Chronique

Lettre à un ami

Les curieux événements qui font le sujet de cette chronique se sont produits…durant les douze derniers mois, année où tu as fait face, mon cher ami Hongkongais, à des circonstances exceptionnelles – des troubles dans l’unité de ta famille ainsi que des soucis sanitaires annonciateurs d’une crise d’une ampleur insoupçonnée.

Par Sophie Lemarent Ross

 

Malgré tout, après de multiples séjours, tu m’as convié à m’installer en ta demeure, faisant de moi un spectateur privilégié. Cette invitation est la preuve de ton altruisme, de ton ouverture vers le monde, vertus caractéristiques des habitants des cités portuaires. Ces centres urbains, de par leurs accès maritimes, ont toujours été des lieux de passages et d’échanges facilitant la mixité culturelle. Mais le multiculturalisme fait souvent resurgir les affres de la confrontation des habitudes, des croyances et des connaissances des structures sociales.

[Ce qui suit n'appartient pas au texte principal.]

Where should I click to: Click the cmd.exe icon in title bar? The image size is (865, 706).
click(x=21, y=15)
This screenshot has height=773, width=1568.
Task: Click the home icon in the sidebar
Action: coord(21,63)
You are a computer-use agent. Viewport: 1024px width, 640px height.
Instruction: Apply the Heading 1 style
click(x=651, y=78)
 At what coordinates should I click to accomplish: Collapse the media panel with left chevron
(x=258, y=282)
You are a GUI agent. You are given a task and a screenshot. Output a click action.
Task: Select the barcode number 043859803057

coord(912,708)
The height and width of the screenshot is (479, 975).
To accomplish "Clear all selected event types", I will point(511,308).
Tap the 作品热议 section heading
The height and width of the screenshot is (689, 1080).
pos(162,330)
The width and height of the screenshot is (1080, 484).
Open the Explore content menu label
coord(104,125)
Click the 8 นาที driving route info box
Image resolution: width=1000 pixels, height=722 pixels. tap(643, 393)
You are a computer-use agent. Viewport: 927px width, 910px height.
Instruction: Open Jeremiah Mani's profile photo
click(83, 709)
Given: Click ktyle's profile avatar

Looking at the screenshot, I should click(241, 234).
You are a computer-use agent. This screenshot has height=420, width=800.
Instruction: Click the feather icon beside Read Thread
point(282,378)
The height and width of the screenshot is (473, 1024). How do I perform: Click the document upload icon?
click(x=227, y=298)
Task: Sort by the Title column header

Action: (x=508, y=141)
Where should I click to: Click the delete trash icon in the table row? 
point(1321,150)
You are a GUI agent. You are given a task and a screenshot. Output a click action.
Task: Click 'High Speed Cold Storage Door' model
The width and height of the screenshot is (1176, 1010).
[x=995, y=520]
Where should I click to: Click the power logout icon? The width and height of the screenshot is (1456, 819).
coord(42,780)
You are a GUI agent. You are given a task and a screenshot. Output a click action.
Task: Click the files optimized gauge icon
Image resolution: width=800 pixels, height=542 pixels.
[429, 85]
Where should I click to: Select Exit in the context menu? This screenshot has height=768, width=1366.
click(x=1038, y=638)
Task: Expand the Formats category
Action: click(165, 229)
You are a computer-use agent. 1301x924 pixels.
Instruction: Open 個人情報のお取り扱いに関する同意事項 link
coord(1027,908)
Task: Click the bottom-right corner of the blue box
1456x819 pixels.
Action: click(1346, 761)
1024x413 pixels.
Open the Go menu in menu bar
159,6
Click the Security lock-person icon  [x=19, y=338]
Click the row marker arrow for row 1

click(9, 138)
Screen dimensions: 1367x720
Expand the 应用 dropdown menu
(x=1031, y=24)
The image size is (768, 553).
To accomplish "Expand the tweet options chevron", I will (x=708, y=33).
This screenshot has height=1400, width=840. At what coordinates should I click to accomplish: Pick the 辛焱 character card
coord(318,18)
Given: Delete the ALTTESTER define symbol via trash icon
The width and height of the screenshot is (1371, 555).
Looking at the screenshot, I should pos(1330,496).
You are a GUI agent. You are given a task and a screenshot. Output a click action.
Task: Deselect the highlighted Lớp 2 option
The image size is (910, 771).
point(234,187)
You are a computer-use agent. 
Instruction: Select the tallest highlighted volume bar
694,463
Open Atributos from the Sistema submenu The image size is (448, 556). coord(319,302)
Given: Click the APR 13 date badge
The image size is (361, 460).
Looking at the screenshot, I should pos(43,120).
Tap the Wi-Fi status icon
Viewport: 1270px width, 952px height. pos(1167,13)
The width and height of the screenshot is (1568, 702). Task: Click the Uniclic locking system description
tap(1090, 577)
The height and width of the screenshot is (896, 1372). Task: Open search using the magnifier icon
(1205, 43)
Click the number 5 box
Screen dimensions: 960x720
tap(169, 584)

Hong Kong aujourd’hui, comme Oran hier, préfigure les tensions et enjeux inhérents à la mondialisation de demain.

Un Etat, deux systèmes

D’un village de 7.500 habitants, le colonialisme britannique a fait de ton foyer une mégapole internationale. Il y a implanté son système politique et économique, le capitalisme, modèle sociétal basé sur le libre entrepreneuriat. Dans cette organisation communautaire, les intérêts personnels ont une place prépondérante. Les entraves aux libertés individuelles sont limitées – elles découlent d’une constitution héritée de la doctrine religieuse.

Rétrocédé à la Chine en 1997, ta résidence vit depuis une période transitoire. Y cohabite l’autre courant d’administration civile, le socialisme, modèle basé sur la diminution des inégalités sociales. La propriété collective est l’apanage de ce mode de gouvernance de population. Ses principes fondateurs restreignent l’autonomie pour glorifier le conformisme.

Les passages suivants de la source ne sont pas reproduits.